Quando la pena di morte diventa una tortura
La sera del 17 novembre l’Alabama ha annullato all’ultimo momento l’esecuzione della condanna a morte nei confronti di Kenneth Eugene Smith, un uomo giudicato colpevole nel 1988 per l’omicidio di Elizabeth Dorlene Sennett. Detta così suona come una notizia già sentita. Negli ultimi anni è capitato spesso che un’esecuzione fosse annullata o rimandata per una grazia concessa all’ultimo momento, per una sentenza della corte suprema o perché lo stato in questione non riusciva a procurarsi i farmaci necessari per l’iniezione letale. Ma la storia di Smith è diversa, ed è il sintomo di una situazione inquietante nelle prigioni dell’Alabama.

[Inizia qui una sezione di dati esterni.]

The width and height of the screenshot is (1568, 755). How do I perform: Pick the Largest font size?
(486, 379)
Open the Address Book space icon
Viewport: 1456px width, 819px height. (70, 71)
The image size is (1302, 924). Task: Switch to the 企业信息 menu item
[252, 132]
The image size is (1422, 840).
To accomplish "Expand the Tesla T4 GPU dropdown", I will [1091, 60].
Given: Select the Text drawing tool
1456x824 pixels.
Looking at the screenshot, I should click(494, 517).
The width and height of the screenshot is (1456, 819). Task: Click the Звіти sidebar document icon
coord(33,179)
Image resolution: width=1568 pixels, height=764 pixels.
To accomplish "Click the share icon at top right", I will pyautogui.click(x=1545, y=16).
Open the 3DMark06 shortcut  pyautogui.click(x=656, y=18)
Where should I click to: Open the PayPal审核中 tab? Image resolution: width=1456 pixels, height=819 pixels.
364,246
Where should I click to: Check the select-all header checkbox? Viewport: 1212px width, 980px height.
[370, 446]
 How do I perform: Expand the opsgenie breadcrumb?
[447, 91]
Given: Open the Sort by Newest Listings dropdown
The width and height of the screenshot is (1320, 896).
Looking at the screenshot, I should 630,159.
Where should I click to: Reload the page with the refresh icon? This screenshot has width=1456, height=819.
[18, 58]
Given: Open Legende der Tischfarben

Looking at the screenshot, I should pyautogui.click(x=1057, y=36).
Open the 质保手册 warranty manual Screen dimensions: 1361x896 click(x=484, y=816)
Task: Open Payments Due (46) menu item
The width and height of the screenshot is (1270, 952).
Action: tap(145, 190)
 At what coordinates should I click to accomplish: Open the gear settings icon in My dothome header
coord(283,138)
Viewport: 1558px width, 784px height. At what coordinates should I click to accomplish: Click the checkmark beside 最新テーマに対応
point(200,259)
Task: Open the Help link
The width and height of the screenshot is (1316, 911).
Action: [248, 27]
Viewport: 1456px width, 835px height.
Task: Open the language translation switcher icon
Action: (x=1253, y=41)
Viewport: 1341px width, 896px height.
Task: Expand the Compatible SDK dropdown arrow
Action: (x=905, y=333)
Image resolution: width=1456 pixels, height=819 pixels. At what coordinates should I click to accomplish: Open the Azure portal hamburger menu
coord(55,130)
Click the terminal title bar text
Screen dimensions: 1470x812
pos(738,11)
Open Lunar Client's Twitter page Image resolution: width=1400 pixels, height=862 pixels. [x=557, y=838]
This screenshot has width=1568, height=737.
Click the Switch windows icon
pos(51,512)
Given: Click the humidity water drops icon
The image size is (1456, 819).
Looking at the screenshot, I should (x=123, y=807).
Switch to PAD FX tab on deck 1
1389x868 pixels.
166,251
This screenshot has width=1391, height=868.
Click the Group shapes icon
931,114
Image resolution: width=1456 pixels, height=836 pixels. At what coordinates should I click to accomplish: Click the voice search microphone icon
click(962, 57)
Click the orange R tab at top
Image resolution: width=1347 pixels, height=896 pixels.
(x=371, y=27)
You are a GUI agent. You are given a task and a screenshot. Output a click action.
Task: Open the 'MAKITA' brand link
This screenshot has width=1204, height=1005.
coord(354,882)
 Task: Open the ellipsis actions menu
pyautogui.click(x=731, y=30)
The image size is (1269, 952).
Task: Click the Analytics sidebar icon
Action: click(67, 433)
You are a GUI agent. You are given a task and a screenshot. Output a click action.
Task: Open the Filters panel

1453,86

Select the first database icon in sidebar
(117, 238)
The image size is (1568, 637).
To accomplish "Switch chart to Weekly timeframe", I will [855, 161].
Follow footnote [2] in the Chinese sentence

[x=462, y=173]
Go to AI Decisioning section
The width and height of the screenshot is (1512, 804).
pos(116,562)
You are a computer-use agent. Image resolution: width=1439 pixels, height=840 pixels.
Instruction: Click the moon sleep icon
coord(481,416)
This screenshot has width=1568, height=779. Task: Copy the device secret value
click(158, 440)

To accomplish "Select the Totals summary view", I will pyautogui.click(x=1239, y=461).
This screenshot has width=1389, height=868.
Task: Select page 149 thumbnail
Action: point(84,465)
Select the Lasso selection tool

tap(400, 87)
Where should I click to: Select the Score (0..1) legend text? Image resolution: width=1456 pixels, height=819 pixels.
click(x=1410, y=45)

Il pomeriggio del 17 novembre gli avvocati di Smith erano riusciti a convincere un tribunale a sospendere l’esecuzione. Ma lo stato aveva fatto ricorso alla corte suprema, il massimo organo della giustizia statunitense, che aveva ribaltato la decisione della corte d’appello e dato il via libera all’esecuzione. Così intorno alle dieci di sera il detenuto è stato portato nella camera delle esecuzioni della prigione di Atmore ed è stato legato a una barella. Gli operatori hanno cominciato a inserire gli aghi cannula che servono per iniettare le sostanze letali. Ma sono riusciti a inserirne solo uno. La procedura andava completata prima che finisse il 17 novembre (cioè entro la mezzanotte), così alle 23.21, dopo vari tentativi, gli operatori si sono resi conto di non avere più tempo, hanno annullato l’esecuzione e riportato il detenuto in cella.
Niente di insolito?
È una situazione che negli ultimi mesi si è verificata più volte, sempre con detenuti che avevano problemi di salute, come l’obesità, che rendevano difficile per gli operatori sanitari trovare le vene. Il 22 settembre è stata annullata l’esecuzione nei confronti di Alan Eugene Miller, condannato a morte nel 2000 per triplice omicidio. Ma il caso che ha fatto più discutere è quello di Joe Nathan James, morto il 28 luglio di quest’anno al termine di una procedura che ha suscitato l’indignazione non solo della famiglia e degli avvocati del detenuto, ma anche dell’opinione pubblica in generale. La sua vicenda è stata raccontata in un articolo dell’Atlantic.
“La procedura per l’iniezione letale è andata avanti per circa tre ore. Prima gli operatori hanno provato con una serie di punture con aghi, senza ottenere risultati. Alla fine hanno operato dei tagli in un braccio per arrivare a una vena (una procedura chiamata venous cutdown). Subito dopo l’esecuzione, John Hamm, il commissario del dipartimento delle prigioni dell’Alabama, ha detto che nel corso dell’esecuzione non era successo ‘niente di insolito’. Tutta la vicenda sarebbe potuta passare sotto silenzio se l’Atlantic non avesse pubblicato i risultati di un’autopsia indipendente effettuata poco dopo la morte di James. Ero presente all’autopsia e ho visto con i miei occhi cosa gli avevano fatto, tutti i punti di puntura e le ferite aperte”.
Dopo che si è saputo come era morto James, molti detenuti dell’Alabama che si trovano nel braccio della morte hanno presentato dei ricorsi per bloccare le esecuzioni, sostenendo che c’era il rischio di una morte crudele e dunque illegale. È su questa base che nel pomeriggio del 17 novembre era stato accolto il ricorso degli avvocati di Kenneth Eugene Smith poi respinto dai sei giudici conservatori della corte suprema senza una spiegazione dettagliata.
Il caso di Smith è insolito anche per come fu emessa la sentenza nei suoi confronti, nel 1988. Undici dei dodici giurati votarono per risparmiargli la vita e condannarlo all’ergastolo senza la possibilità di libertà vigilata. Ma il giudice cambiò il verdetto, sostenendo che i giurati si erano lasciati impietosire dalla testimonianza della madre di Smith. Nel 2017 l’Alabama ha approvato una legge che vieta ai giudici di scavalcare le giurie, ma il provvedimento non è retroattivo, quindi Smith resta nel braccio della morte.
Dopo la fallita esecuzione, Kay Ivey, governatrice repubblicana dello stato, ha dichiarato: “Anche se questa sera non è stato possibile fare giustizia a causa di tentativi legali dell’ultimo minuto di ritardare o annullare l’esecuzione, era giusto provarci. Le mie preghiere sono rivolte ai figli e ai nipoti della vittima, costretti a rivivere la loro tragica perdita”.
Il 21 novembre Ivey ha annunciato che tutte le esecuzioni saranno sospese in attesa di una revisione della procedura.